DALVA SAUDO disse...

Querida Rosana:

Parabéns pela classificação! Fico muito feliz pelas suas merecidas conquistas literárias. Minha admiração para a Professora Samanta!
Rosana: Que talento, sensibilidade e enorme coração cheio de bondade que você tem hein Fifi ?

Sandra C. Perossi disse...

Como sempre você querida amiga, consegue colocar no texto a realidade de nosso cotidiano. Sabemos como é difícil hoje para os professores dar educação, pois a maioria das crianças não aprendem em casa a ter o devido respeito pelas pessoas, afinal a educação vem do berço, mas as famílias acham que é a escola que deve se responsabilizar por este setor.
Parabéns, principalmente pela homenagem para sua nora. Ela deve ser muito especial....

Poesias Inadequadas disse...

Parabéns Rosana, é sempre bom saber que nossos Amigos estão sendo classificados e premiados. A eduação necessita de muitos jalecos.
José Luiz Pires

Rosana Montero Cappi disse...

Depoimento transmito por e-mail por Cláudia Negri.

Rosana
Ler o seu texto foi uma grata surpresa. A primeira por perceber, depois desses anos todos, que você escreve bem. Segundo, pelo tema que escolheu e soube mostrar seus detalhes com precisão. Finalmente por se tratar de uma homenagem à sua nora. Parabéns para você e para a Samanta!
De uma professora que, ao contrário da Samanta, está terminando de trilhar os caminhos em direção à escola, mas que nem por isso desistiu de lutar.
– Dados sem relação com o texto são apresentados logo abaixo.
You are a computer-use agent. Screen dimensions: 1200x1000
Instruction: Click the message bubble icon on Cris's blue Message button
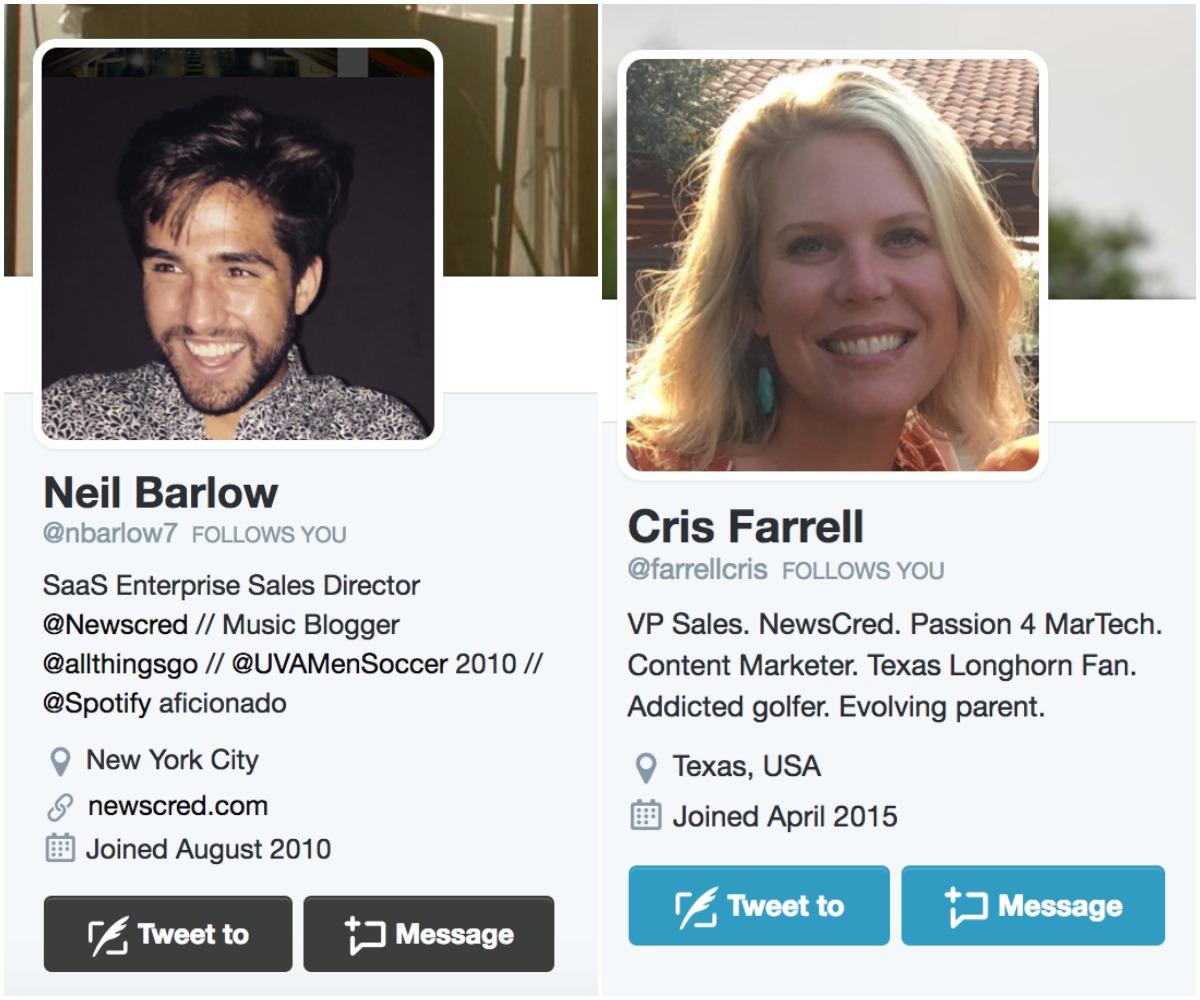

Vou enviá-lo a uma colega de trabalho, que como a Samanta, é muito jovem, idealista e usa jaleco (eu não preciso usar mais faz tempo!)

Beijos,

Cláudia

Marisilda Tescaroli disse...

Parabéns pelo premio e pelo texto. Bela e emocionante homenagem à Samanta e por consequência, a todas as boas mestras que ainda existem nas escolas. Marisilda

REGINA GOIS DE MELLO disse...

Parabéns Rosana, você fez uma linda homenagem não só a professora Samanta, mas a todos os outros professores, que lutam diariamente para melhorar esse país.
Um abraço

Rosilene disse...

Muito bom! o Jaleco da Professora
Voce mostrou a realidade, em que vive, os professores hoje em dia.
Mais sabemos que graças ao amor, e dedicação desses bravos professores,a exemplo da querida professora Samanta, que vale a pena , apesar das dificuldades, exercer essa belíssima profissão.
Parabéns

PAULO FREITAS disse...
Este comentário foi removido pelo autor.
PAULO FREITAS disse...

Rosana,
Por trás do Jaleco da professora existe uma pessoa e uma mulher. Que pensa, que sonha, que se emociona.
Ser professora atualmente merece ter muita determinação e muita paixão. A falta de valorização e respeito, coloca em risco o nivel de educação no Brasil.
Parabéns por retratar tão bem esta situação.

Um forte abraço


Paulo Freitas

agmoncarlos disse...

Bem amada amiga e confreira Rosana. Para as pessoas que inventaram as suas próprias leis, quando sabem ter razão; para as que tem prazer especial em fazer as coisas bem feitas, nem que seja só para elas; para as que sabem que a vida é algo mais do que aquilo que nossos olhos vêem, este seu "O JALECO DA PROFESSORA" é uma cronica com sentido... Parabens pelo seu brilhante talento e sucesso. Saudações literárias. Agmon, poetamigo

Cida Sepulveda disse...

Muito bem, Rosana, singela homenagem à classe de professores, esses coitados que mínguam por falta de estrutura de uma sociedade abalada por tantos abusos e ignorância.

Abraço, Cida Sepulveda

Fanzine Episódio Cultural disse...

SER CRIANÇA

Quero voltar a ser criança
Correr pelos campos
Sujar-me com a pureza da terra;
Banhar-me nas águas da cachoeira
Conectar-me com a linguagem do mundo
Traduzindo-o em brincadeiras.

Quero dialogar com a minha infância
Descobrir-me em sua rebeldia oculta
O cúmplice de uma revolta sem feridas

E titubear sílabas de ordem.

Quero voltar a ser criança
Para reconhecer em cada rosto
Um gesto de bondade.
Caminhar pelas margens de um rio
E medir seu mistério;
Deixar que a chuva molhe minha alma
Enquanto meu corpo sacia-se em liberdade...

* Agamenon Troyan
Autor do livro O ANJO E A TEMPESTADE,

SKYPE: tarokid18

Isana Shasta disse...

ADOREI, seu texto. Eu me senti a própria Samanta. rsrs
Também sou professora e assim como ela uso jaleco e tento melhorar um pouco, diariamente, essa educação que está indo de mal a pior.Não é fácil, tem dias que acordo com vontade de largar essa profissão, mas pelo menos por enquanto vou lutar mais um pouquinho, firme e forte(na verdade não tão firme e forte assim. rsrs)
Parabéns pelo texto.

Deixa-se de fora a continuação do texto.